Outro caminho possível para legitimar a transferência internacional de dados previsto na Resolução nº 19 são as cláusulas contratuais específicas e as normas corporativas globais. As cláusulas específicas são instrumentos elaborados sob medida pelas próprias empresas, voltados a cenários particulares de transferência. Já as normas corporativas globais consistem em políticas internas adotadas por grupos multinacionais para regular, de forma uniforme, o fluxo de dados pessoais entre suas diversas unidades ao redor do mundo.

Apesar de apresentarem um grau maior de personalização e adequação às particularidades de cada operação, ambos os mecanismos compartilham uma limitação relevante: sua utilização depende de análise e aprovação prévia da Autoridade Nacional de Proteção de Dados (ANPD). Além disso, qualquer alteração posterior nesses instrumentos — seja em seu conteúdo ou em seu escopo de aplicação — exige nova aprovação da autoridade, o que os torna pouco adequados ao ambiente transacional dinâmico, marcado por constantes reestruturações societárias, mudanças contratuais e ajustes negociais. Na prática, essa exigência de avaliação prévia limita sua atratividade e aplicabilidade no curto prazo.

Além desses mecanismos regulamentados, a LGPD prevê outras hipóteses que poderão autorizar a transferência internacional de dados, quando vierem a ser regulamentadas pela ANPD. Entre elas estão os selos, certificados e códigos de conduta regularmente emitidos; acordos de cooperação internacional; autorização específica da autoridade; e hipóteses legais como o consentimento do titular, a execução de contratos, a proteção da vida e da saúde, decisões judiciais e administrativas.
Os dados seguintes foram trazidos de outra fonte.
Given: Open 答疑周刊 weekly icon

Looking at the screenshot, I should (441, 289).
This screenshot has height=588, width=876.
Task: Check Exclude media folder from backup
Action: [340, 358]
Embora mencionadas na legislação, essas alternativas ainda não contam com regulamentação da ANPD para sua aplicação com segurança jurídica.
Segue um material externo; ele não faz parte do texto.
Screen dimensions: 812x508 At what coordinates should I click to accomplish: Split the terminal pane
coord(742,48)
Em um cenário global em que as operações empresariais dependem cada vez mais do fluxo transnacional de informações, a transferência internacional de dados pessoais deixou de ser um tema meramente regulatório e passou a ocupar papel estratégico nas decisões de negócio. A publicação do draft de decisão de adequação do Brasil representa um avanço relevante e sinaliza a consolidação do país no ecossistema global de proteção de dados, mas não elimina a necessidade de soluções complementares. Mecanismos como as Cláusulas Contratuais Padrão (SCCs) continuarão sendo indispensáveis para viabilizar transferências em ambientes complexos e dinâmicos, especialmente quando envolvem múltiplas jurisdições e parceiros fora do alcance das decisões de adequação.